| Exercise |
Take each line of the data that contains the string "filter" and copy it.

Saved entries

· · · ·

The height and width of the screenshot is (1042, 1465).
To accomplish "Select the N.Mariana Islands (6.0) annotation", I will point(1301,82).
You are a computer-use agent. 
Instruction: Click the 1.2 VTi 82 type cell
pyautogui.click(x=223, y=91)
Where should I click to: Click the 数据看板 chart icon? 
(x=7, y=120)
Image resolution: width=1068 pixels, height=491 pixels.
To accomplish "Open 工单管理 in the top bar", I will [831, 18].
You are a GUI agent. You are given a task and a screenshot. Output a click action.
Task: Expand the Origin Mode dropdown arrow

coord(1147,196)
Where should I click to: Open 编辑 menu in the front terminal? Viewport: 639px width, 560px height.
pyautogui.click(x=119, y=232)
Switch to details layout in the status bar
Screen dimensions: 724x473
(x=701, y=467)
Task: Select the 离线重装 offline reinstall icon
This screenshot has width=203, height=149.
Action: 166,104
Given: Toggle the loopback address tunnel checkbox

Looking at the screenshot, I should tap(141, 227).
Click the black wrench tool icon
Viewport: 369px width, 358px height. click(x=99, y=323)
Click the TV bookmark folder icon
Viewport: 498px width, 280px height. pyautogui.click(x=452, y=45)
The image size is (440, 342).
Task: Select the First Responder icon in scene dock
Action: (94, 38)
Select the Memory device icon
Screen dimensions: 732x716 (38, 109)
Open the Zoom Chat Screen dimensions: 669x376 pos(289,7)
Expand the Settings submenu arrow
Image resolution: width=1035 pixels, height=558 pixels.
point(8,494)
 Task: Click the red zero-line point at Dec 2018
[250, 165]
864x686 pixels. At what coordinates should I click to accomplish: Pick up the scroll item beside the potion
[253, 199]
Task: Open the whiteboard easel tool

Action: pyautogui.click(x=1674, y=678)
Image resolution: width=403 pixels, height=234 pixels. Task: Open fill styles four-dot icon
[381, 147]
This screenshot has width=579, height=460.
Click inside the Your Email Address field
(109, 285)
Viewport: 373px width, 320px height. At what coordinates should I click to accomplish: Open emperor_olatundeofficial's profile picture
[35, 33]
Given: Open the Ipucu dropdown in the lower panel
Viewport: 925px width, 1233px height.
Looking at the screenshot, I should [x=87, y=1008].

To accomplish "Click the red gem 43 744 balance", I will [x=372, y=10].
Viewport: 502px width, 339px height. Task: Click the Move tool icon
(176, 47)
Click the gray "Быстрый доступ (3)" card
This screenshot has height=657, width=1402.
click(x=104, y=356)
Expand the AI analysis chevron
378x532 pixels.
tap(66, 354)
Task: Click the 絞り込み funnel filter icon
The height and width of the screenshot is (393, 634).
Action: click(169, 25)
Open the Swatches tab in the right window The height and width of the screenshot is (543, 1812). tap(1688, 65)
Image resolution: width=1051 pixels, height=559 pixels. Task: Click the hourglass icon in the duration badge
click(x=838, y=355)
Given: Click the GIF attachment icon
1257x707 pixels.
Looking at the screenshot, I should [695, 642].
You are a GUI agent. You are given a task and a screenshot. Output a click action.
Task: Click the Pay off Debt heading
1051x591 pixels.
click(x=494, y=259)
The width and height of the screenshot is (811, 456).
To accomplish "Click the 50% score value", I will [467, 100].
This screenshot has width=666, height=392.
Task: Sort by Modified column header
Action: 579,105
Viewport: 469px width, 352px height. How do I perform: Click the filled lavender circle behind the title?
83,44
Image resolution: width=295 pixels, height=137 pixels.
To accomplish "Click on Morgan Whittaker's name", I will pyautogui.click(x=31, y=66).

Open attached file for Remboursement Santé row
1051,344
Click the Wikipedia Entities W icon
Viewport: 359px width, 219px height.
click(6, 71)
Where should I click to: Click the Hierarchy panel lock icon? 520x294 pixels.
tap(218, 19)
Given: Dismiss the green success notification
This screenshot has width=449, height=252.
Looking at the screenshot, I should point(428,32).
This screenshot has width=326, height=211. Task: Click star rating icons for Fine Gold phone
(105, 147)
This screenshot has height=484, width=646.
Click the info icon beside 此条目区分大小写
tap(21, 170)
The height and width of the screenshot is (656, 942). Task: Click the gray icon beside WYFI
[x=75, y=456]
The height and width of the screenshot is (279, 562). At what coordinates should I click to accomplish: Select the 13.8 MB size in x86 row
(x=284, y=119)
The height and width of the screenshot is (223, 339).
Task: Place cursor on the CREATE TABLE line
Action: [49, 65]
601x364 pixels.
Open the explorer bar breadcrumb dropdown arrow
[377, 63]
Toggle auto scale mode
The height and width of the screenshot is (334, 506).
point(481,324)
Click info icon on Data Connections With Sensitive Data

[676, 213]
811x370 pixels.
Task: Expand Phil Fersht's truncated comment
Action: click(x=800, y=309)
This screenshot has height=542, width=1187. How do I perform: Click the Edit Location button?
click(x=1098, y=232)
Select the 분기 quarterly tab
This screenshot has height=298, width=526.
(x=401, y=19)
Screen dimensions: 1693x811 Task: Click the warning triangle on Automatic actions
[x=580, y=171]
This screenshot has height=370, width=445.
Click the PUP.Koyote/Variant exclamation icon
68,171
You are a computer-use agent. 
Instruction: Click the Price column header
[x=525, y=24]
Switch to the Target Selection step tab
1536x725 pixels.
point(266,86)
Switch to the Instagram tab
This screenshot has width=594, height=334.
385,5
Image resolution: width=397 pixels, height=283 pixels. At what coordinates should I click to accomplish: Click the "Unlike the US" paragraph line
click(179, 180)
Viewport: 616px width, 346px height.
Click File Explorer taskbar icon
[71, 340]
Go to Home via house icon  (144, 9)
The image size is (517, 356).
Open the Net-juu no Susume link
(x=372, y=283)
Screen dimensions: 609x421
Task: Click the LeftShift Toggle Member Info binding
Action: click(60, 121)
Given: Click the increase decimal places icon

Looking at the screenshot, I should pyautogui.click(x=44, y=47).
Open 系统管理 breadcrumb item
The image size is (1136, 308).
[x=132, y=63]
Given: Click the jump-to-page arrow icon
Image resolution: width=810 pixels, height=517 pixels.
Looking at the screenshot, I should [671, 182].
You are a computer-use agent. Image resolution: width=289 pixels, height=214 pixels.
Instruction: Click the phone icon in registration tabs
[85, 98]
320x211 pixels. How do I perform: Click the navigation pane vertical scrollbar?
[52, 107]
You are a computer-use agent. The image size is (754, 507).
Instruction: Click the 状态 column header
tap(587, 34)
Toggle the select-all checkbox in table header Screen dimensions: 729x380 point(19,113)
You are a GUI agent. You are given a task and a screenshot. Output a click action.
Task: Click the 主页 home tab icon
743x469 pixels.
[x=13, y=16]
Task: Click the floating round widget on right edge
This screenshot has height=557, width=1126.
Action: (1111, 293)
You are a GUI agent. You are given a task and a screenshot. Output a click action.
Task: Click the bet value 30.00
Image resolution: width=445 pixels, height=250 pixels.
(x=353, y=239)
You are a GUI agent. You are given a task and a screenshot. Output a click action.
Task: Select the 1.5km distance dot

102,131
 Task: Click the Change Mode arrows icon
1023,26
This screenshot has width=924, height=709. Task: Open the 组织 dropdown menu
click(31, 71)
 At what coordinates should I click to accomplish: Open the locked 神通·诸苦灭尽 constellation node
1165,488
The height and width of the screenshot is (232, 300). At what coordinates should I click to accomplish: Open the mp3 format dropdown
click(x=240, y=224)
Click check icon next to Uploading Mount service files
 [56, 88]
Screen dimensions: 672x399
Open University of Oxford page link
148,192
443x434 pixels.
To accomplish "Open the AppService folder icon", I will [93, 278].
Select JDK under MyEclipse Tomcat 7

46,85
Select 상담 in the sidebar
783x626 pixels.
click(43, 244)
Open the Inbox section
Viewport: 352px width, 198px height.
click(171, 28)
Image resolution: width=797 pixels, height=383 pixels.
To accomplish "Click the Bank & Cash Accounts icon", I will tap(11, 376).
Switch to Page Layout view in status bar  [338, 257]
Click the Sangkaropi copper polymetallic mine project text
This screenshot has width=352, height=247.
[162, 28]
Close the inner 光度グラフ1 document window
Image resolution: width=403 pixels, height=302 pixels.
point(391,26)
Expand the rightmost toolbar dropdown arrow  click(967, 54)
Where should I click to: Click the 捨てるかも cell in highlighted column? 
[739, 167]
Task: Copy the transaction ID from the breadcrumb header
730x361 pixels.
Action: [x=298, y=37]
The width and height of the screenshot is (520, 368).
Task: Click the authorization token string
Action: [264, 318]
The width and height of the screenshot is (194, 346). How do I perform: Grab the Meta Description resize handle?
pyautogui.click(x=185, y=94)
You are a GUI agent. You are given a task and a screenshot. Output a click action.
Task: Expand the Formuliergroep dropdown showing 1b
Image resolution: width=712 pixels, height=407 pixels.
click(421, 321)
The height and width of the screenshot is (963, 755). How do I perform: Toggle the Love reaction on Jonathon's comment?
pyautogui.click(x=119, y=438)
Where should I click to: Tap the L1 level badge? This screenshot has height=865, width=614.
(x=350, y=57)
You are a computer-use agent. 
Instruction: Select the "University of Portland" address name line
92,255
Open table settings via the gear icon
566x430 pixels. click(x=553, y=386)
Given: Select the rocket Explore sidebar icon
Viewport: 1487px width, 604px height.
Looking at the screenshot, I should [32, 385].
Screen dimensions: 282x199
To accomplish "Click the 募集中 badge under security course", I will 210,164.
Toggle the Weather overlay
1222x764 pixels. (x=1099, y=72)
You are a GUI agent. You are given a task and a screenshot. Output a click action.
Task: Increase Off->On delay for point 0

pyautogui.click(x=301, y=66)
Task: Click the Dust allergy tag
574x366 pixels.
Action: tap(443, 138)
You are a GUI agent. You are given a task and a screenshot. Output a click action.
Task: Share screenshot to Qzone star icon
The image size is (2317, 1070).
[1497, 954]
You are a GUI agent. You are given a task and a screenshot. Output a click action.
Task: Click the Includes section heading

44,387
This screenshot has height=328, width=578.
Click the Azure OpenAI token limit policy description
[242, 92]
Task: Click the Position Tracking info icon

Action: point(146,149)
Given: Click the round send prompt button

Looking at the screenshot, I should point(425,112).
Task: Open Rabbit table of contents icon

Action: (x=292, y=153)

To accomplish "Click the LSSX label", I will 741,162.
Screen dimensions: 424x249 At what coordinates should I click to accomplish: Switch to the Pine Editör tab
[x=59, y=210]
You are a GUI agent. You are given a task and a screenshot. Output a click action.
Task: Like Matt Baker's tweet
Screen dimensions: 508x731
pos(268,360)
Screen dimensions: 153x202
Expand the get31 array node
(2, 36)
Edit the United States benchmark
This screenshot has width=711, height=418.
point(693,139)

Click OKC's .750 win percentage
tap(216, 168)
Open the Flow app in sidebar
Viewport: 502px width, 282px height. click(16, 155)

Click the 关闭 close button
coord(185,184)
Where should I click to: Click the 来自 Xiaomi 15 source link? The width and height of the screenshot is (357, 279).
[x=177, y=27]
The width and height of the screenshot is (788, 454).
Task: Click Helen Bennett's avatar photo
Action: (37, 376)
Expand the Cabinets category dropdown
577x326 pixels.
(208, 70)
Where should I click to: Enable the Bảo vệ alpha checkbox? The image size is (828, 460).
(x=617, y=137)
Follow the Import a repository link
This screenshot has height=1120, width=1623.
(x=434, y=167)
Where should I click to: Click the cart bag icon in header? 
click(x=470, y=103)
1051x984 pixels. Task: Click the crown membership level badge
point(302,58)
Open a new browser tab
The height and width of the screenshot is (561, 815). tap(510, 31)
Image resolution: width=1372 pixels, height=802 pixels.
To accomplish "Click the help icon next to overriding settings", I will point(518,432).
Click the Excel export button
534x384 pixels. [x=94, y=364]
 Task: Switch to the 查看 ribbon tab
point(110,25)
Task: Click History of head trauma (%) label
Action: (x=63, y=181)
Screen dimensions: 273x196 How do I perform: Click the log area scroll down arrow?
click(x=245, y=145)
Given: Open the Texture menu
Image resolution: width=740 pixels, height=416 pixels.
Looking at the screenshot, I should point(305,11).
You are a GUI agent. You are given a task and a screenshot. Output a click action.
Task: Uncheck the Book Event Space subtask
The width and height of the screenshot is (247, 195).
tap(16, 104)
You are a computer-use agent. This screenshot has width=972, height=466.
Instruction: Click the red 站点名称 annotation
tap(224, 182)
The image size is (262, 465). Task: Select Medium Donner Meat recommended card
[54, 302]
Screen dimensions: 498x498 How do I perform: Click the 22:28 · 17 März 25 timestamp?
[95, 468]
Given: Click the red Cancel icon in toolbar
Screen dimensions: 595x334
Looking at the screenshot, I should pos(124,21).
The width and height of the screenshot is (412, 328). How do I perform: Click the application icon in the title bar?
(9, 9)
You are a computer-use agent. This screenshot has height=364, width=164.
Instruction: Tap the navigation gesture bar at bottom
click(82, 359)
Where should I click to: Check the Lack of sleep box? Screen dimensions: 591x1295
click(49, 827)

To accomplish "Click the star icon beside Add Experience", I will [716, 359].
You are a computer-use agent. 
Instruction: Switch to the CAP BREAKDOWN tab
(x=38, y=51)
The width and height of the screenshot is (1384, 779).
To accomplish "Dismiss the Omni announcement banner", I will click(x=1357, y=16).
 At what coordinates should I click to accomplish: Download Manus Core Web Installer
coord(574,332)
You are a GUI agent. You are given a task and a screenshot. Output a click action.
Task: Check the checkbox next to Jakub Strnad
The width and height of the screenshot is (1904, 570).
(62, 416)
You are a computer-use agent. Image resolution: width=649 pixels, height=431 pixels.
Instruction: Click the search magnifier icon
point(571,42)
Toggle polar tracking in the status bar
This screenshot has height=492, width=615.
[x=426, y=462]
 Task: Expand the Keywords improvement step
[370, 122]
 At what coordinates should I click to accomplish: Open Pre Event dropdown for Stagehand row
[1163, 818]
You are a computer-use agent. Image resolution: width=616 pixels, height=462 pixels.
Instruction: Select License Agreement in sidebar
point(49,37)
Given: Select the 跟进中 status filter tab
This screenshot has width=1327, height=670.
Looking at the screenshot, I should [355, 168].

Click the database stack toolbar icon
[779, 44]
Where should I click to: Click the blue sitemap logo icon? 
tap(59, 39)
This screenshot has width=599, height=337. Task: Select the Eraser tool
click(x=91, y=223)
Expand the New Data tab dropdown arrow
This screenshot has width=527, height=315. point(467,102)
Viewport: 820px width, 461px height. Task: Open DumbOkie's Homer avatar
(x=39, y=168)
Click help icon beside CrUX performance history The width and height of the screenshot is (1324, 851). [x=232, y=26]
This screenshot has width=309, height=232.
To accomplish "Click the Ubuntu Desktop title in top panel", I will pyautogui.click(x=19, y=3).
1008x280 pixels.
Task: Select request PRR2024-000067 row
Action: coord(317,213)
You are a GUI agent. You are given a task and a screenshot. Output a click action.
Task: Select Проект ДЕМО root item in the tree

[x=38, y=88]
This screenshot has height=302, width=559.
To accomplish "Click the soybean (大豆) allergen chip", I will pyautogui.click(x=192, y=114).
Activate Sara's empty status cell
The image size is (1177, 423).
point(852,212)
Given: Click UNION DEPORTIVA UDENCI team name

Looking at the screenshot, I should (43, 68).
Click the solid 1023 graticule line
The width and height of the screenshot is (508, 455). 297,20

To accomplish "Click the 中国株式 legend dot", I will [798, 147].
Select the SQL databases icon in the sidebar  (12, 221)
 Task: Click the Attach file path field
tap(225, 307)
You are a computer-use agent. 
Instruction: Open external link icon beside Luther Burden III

· · · ·

| Solution below |
Task: Click the 絞り込み funnel filter icon
Given: Select the 跟进中 status filter tab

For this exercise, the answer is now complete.